Normally the chalazae appears as two tiny white-ish ropes at opposite sides of the yolk. It's purpose is to hold the yolk firmly positioned in the albumen inside the egg.
I HOPE that this is the case. I am freaking out. I am new to chickens and now fear that she has Salpingitis as someone else mentioned. If you look at the yolk itself, it also has a weird coating on it.
Is it safe to continue to give away my eggs?
Do you know which chicken laid it? If you can tell her eggs from the others I would wait until you get a normal egg from her to use her eggs for anything. Which brings me to ask, is this the only eggs like this?
If your hen has salpingitis, you would be seeing waxy little chunks of pus in her poop. Those don't normally appear in an egg.
That egg doesn't represent anything connected to the health of your hen you need to be concerned about.

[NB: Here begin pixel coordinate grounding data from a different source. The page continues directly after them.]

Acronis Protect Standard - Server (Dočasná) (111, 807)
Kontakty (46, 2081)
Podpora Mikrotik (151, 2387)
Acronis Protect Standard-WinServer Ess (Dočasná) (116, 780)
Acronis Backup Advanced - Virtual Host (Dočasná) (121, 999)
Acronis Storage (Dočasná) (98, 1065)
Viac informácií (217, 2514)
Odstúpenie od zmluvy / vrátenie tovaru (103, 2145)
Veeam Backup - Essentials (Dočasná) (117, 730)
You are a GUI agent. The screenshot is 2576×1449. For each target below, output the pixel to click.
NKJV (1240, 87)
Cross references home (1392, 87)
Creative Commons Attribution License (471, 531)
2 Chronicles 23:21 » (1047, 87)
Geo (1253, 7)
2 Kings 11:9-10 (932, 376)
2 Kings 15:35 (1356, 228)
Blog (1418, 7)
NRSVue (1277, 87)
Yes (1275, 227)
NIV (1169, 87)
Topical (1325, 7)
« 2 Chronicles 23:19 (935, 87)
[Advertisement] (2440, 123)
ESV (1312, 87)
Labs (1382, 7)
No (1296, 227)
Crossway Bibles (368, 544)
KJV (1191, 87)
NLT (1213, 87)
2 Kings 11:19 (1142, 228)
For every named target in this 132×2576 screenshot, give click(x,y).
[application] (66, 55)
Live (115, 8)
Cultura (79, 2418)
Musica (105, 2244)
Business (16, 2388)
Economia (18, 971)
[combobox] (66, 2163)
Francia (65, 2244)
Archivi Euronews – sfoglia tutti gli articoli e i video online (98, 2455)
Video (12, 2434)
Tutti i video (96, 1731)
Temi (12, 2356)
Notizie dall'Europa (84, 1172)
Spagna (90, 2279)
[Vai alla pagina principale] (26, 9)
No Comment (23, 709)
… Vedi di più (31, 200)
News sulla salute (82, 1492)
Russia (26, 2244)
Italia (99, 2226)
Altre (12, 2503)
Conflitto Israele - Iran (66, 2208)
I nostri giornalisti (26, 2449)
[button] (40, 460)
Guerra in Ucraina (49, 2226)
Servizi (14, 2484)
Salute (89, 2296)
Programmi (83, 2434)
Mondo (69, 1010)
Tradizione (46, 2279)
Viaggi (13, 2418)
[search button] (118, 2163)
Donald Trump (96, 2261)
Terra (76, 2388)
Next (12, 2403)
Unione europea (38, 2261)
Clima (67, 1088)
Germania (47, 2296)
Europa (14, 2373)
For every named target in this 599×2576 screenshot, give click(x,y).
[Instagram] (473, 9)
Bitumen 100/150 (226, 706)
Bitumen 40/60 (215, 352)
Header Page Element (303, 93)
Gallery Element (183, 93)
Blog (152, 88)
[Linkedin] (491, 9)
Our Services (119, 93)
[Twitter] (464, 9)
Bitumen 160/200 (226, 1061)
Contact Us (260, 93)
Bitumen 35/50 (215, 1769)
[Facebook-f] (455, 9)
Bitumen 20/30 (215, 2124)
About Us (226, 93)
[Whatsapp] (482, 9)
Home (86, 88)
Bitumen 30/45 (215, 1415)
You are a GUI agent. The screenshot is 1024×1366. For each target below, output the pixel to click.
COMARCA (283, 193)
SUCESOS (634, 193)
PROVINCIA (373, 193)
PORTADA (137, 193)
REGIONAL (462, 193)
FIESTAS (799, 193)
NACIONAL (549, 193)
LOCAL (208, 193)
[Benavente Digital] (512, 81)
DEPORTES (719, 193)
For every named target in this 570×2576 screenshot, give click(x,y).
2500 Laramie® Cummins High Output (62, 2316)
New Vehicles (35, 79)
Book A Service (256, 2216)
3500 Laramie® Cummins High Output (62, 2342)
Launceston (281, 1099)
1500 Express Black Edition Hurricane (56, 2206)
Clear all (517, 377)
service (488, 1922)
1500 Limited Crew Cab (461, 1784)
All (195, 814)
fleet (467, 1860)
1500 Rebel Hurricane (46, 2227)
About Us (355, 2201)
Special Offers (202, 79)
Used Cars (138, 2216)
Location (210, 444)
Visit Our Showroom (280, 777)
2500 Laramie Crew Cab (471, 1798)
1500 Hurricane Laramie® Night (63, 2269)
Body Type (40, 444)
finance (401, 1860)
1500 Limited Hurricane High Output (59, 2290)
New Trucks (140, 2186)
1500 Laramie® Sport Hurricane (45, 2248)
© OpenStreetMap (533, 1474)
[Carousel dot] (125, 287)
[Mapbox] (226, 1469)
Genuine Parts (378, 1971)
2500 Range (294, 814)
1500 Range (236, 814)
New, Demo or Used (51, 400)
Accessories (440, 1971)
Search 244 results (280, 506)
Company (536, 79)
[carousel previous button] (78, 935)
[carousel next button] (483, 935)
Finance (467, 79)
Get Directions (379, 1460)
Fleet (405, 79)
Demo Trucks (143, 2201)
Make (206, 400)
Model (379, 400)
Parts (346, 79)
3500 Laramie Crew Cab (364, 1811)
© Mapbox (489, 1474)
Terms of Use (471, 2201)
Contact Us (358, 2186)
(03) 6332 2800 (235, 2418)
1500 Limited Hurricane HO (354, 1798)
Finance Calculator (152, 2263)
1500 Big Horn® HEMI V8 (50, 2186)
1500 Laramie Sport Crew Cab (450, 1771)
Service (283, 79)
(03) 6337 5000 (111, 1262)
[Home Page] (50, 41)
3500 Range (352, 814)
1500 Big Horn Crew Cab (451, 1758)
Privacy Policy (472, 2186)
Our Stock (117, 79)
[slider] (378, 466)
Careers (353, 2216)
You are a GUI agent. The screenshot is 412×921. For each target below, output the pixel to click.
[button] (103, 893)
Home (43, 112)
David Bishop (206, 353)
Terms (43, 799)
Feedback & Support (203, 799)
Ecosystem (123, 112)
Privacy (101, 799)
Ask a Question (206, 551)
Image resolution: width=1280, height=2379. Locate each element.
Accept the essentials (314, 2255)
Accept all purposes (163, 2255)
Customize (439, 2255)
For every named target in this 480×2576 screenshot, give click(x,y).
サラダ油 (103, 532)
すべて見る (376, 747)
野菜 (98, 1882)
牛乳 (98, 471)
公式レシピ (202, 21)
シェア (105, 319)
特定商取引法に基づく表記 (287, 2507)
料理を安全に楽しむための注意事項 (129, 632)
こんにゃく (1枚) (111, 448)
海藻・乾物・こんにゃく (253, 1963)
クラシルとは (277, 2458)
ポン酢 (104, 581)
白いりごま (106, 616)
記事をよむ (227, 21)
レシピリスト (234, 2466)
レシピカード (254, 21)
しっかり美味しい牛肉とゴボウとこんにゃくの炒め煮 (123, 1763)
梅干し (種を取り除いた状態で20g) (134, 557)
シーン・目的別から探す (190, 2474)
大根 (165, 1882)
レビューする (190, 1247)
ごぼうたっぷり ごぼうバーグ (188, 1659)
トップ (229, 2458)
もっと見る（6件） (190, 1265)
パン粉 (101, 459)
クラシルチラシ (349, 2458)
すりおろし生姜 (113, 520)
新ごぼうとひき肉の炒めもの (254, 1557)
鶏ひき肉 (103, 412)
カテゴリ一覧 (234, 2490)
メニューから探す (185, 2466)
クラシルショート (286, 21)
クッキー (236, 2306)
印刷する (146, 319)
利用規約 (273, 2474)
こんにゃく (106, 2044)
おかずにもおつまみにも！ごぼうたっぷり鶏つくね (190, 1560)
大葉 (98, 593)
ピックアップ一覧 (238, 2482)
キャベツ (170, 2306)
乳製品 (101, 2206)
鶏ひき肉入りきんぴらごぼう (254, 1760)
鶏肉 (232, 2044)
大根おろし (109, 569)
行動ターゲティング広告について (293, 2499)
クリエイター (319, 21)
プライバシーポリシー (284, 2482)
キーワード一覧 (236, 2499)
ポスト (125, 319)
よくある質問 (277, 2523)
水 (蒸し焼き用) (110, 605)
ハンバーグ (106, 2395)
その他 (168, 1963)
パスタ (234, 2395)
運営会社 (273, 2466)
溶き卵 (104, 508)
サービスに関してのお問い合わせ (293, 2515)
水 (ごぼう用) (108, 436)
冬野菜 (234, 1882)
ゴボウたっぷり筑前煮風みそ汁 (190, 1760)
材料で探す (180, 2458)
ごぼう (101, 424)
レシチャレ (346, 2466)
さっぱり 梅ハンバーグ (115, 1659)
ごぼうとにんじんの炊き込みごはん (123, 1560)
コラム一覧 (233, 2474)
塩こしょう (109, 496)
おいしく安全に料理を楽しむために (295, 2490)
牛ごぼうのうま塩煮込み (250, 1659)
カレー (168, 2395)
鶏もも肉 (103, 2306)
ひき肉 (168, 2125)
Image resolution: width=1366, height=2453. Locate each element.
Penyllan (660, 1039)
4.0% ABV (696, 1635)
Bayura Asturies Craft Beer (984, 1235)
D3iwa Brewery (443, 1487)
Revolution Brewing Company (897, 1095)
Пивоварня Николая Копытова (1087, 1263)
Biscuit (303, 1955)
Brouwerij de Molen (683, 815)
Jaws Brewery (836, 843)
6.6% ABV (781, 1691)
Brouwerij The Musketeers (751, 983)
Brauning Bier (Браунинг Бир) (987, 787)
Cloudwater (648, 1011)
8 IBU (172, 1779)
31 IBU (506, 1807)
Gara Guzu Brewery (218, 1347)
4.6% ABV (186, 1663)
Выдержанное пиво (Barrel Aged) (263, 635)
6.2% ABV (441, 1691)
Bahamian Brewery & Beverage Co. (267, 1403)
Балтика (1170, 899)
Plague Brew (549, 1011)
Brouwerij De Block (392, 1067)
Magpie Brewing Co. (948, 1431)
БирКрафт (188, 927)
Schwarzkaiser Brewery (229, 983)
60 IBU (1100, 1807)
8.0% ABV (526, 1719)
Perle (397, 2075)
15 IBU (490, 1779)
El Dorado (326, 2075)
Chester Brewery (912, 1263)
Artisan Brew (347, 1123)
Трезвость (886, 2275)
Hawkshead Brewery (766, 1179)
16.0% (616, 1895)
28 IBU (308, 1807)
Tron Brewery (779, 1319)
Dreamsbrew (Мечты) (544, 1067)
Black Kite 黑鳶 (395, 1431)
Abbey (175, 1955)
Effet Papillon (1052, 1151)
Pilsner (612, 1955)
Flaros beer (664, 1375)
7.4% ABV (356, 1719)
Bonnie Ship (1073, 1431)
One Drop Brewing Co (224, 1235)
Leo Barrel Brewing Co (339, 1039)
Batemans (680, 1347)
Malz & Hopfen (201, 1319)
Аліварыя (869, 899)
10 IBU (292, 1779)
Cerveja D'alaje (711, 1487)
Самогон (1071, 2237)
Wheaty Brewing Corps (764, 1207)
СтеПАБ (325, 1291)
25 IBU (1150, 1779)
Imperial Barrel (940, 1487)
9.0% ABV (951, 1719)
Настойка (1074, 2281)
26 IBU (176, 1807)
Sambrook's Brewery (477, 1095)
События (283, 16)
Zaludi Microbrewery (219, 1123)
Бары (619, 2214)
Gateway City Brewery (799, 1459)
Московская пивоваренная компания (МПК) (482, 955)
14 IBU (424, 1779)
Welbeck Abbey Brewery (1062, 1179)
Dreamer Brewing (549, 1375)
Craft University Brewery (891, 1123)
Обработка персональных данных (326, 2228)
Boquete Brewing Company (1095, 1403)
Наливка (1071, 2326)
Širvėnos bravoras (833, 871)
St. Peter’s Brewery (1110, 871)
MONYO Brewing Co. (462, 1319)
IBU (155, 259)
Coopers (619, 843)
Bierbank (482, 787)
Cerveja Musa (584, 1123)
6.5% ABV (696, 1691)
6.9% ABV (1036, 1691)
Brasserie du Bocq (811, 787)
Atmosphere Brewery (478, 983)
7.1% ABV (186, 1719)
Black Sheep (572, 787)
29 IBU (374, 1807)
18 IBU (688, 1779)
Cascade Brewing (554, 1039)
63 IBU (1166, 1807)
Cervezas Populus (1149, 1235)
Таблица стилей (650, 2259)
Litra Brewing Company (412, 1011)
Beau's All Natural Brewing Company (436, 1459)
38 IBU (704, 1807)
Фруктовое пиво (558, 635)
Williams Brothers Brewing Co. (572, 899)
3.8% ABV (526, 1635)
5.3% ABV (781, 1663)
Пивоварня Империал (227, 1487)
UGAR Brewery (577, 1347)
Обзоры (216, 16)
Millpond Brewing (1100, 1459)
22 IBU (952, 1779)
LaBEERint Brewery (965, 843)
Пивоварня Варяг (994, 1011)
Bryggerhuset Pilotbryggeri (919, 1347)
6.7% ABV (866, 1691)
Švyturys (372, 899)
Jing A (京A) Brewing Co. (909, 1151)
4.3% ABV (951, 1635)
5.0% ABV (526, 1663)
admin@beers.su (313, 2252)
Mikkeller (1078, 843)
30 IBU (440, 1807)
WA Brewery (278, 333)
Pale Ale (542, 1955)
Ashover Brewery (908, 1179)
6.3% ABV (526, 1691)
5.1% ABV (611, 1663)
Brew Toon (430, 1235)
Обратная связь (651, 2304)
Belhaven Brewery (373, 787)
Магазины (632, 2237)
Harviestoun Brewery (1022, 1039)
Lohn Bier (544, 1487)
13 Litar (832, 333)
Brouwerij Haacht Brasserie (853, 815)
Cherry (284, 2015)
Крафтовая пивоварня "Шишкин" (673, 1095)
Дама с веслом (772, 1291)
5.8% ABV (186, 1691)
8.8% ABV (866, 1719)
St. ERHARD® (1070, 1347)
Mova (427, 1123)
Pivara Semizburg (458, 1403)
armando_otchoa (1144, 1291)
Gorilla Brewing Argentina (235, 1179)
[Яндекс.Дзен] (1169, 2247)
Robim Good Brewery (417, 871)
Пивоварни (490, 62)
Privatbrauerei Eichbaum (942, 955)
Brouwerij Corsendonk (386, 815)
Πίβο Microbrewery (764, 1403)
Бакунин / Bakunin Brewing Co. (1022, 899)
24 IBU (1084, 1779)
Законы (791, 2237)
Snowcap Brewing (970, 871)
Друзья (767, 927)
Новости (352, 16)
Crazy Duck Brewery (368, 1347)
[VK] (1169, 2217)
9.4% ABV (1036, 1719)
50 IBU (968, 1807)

I sell most of my eggs, eating only a few myself so I've rarely seen any anomalies in them. But my customers have occasionally reported finding some gross surprises when they've cracked open an egg, one being completely red contents.
These things happen in nature. The eggs you buy in the store have all been candled to reject all but perfect eggs so people have no idea that an egg can appear with less than perfect contents on occasion.
Just warn your egg recipients that they should crack open an egg into a bowl before dropping the contents into the fry pan or pancake batter.